Print exactly the first lines of the records. Stop after the line containing "Viewport: 648px width, 364px height.", and leave every picture out.
+++
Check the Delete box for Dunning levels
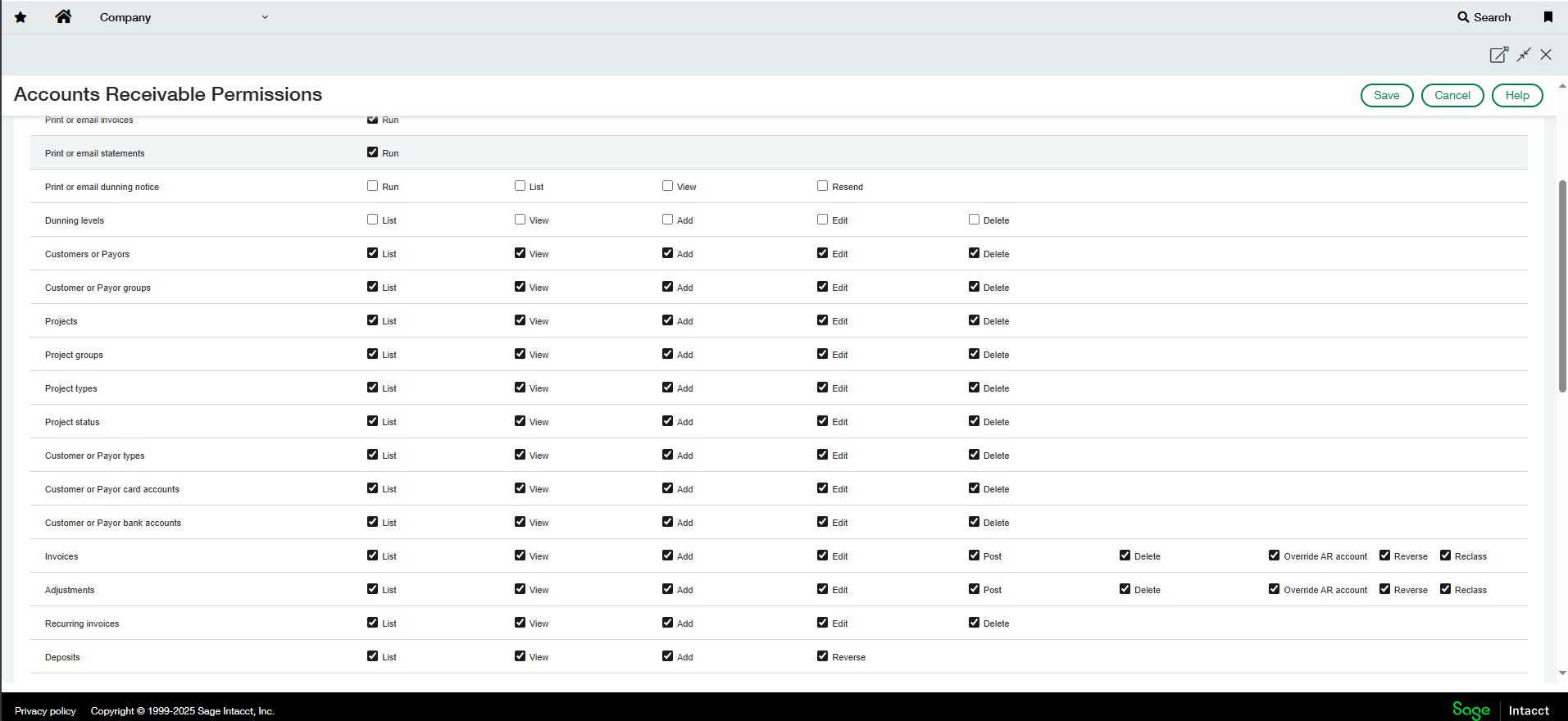Image resolution: width=1568 pixels, height=721 pixels. (974, 220)
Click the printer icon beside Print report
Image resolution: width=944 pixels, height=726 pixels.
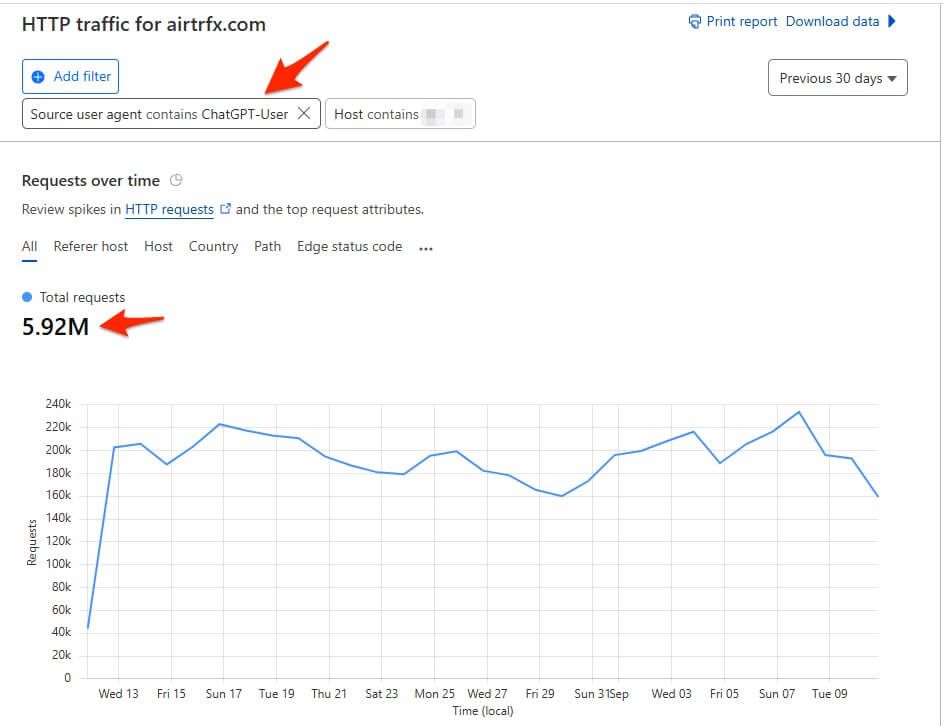[695, 22]
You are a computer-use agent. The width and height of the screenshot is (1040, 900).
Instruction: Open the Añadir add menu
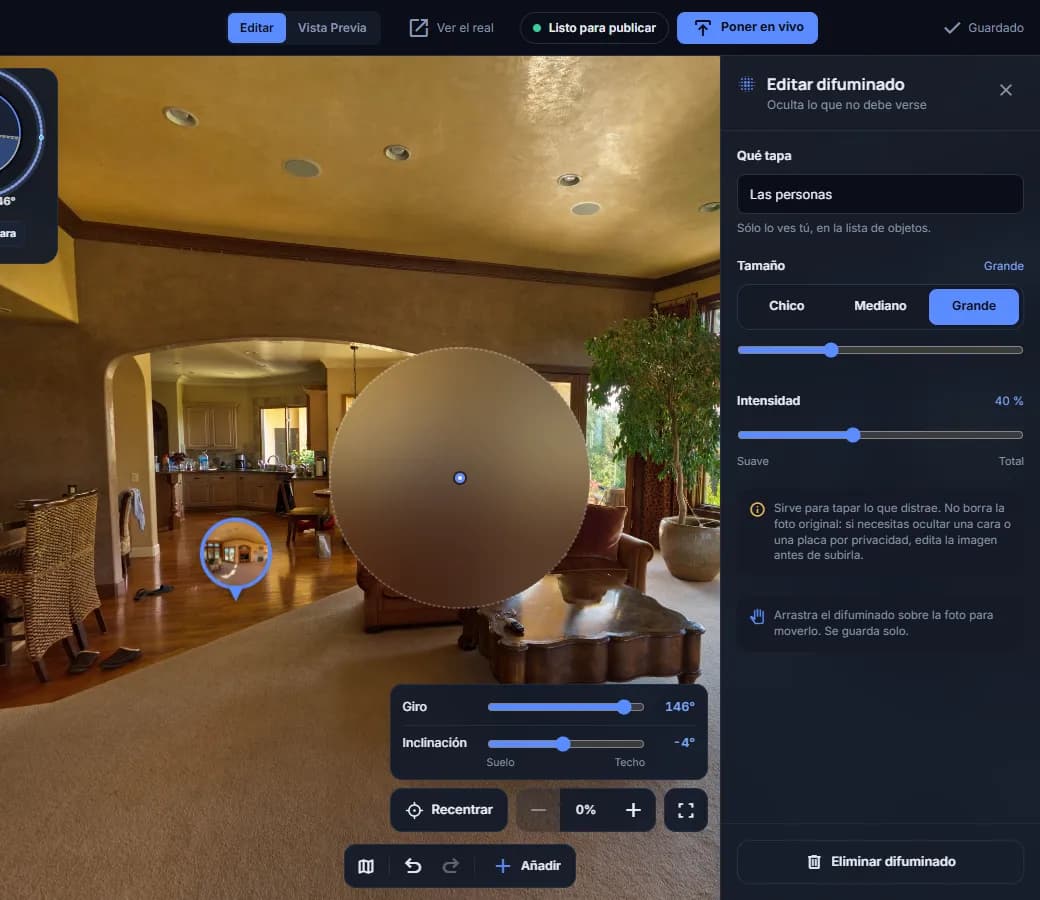point(528,866)
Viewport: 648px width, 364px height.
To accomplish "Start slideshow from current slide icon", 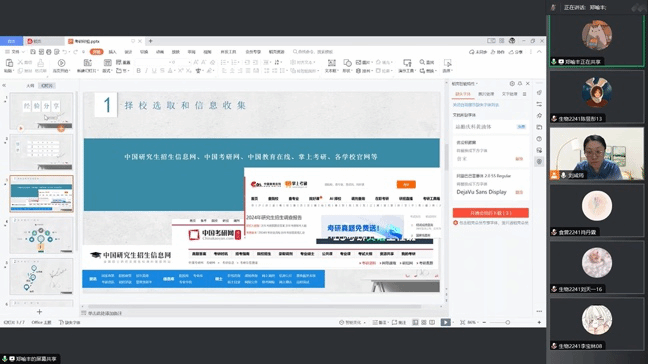I will point(61,63).
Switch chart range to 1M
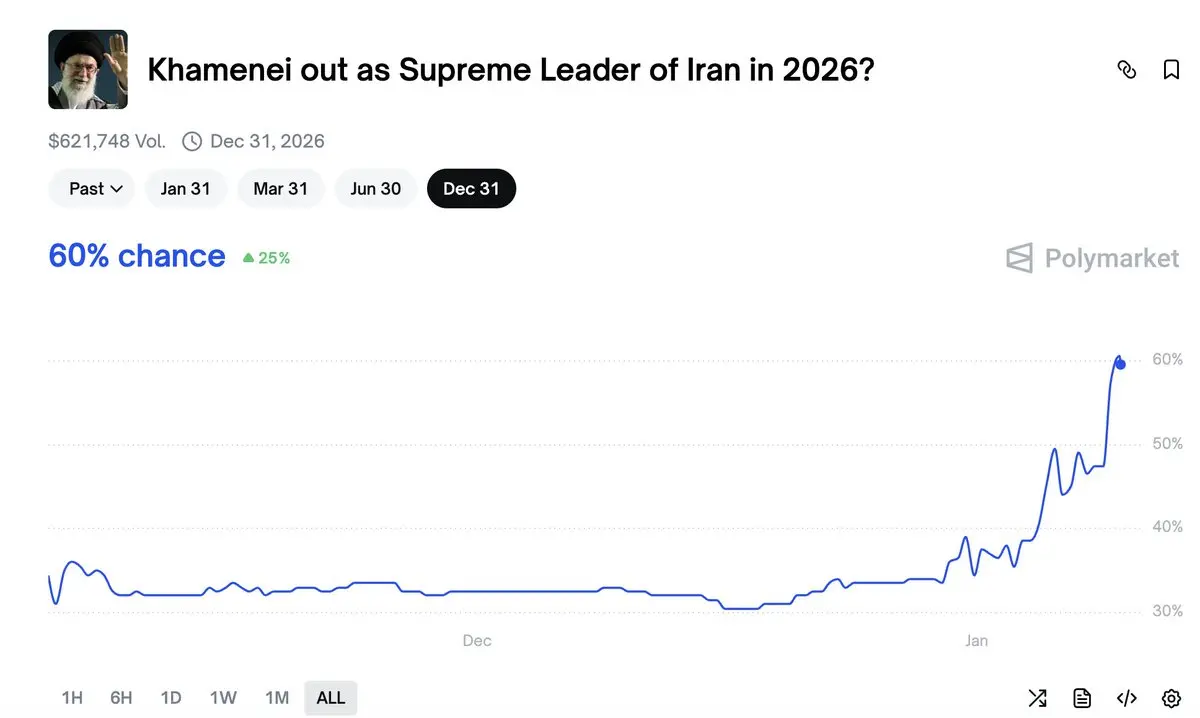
+++
● **OUTPUT FOR THIS EXERCISE**
Check the Delete box for Dunning levels
Image resolution: width=1568 pixels, height=721 pixels. (974, 220)
Click the printer icon beside Print report
Image resolution: width=944 pixels, height=726 pixels.
[695, 22]
You are a computer-use agent. The width and height of the screenshot is (1040, 900).
Instruction: Open the Añadir add menu
point(528,866)
Viewport: 648px width, 364px height.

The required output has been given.